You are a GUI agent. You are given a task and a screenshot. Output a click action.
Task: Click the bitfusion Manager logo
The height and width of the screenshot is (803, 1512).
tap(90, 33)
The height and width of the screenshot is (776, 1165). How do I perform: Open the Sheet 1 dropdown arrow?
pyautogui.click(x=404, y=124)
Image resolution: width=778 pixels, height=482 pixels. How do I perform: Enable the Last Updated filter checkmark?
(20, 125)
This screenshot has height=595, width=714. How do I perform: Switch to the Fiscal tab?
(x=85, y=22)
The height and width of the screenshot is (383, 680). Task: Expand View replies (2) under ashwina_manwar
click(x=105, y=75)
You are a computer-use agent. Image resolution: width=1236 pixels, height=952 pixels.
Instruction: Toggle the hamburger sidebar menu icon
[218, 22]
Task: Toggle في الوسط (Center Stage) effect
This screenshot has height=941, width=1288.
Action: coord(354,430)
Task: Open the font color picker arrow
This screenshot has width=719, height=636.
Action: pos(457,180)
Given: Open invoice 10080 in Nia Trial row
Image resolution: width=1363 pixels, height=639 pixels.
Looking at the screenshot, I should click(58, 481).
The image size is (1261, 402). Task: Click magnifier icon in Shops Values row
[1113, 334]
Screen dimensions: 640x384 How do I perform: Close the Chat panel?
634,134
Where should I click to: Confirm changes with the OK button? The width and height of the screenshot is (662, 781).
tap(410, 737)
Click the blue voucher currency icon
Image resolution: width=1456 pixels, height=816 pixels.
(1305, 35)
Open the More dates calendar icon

- [To do]
Would you set down exactly the lines from the line with "The height and width of the screenshot is (803, 1512)." through the last one in the material?

- [Solution to the problem]
The height and width of the screenshot is (803, 1512).
tap(90, 33)
The height and width of the screenshot is (776, 1165). How do I perform: Open the Sheet 1 dropdown arrow?
pyautogui.click(x=404, y=124)
Image resolution: width=778 pixels, height=482 pixels. How do I perform: Enable the Last Updated filter checkmark?
(20, 125)
This screenshot has height=595, width=714. How do I perform: Switch to the Fiscal tab?
(x=85, y=22)
The height and width of the screenshot is (383, 680). Task: Expand View replies (2) under ashwina_manwar
click(x=105, y=75)
You are a computer-use agent. Image resolution: width=1236 pixels, height=952 pixels.
Instruction: Toggle the hamburger sidebar menu icon
[218, 22]
Task: Toggle في الوسط (Center Stage) effect
This screenshot has height=941, width=1288.
Action: coord(354,430)
Task: Open the font color picker arrow
This screenshot has width=719, height=636.
Action: pos(457,180)
Given: Open invoice 10080 in Nia Trial row
Image resolution: width=1363 pixels, height=639 pixels.
Looking at the screenshot, I should click(58, 481).
The image size is (1261, 402). Task: Click magnifier icon in Shops Values row
[1113, 334]
Screen dimensions: 640x384 How do I perform: Close the Chat panel?
634,134
Where should I click to: Confirm changes with the OK button? The width and height of the screenshot is (662, 781).
tap(410, 737)
Click the blue voucher currency icon
Image resolution: width=1456 pixels, height=816 pixels.
(1305, 35)
Open the More dates calendar icon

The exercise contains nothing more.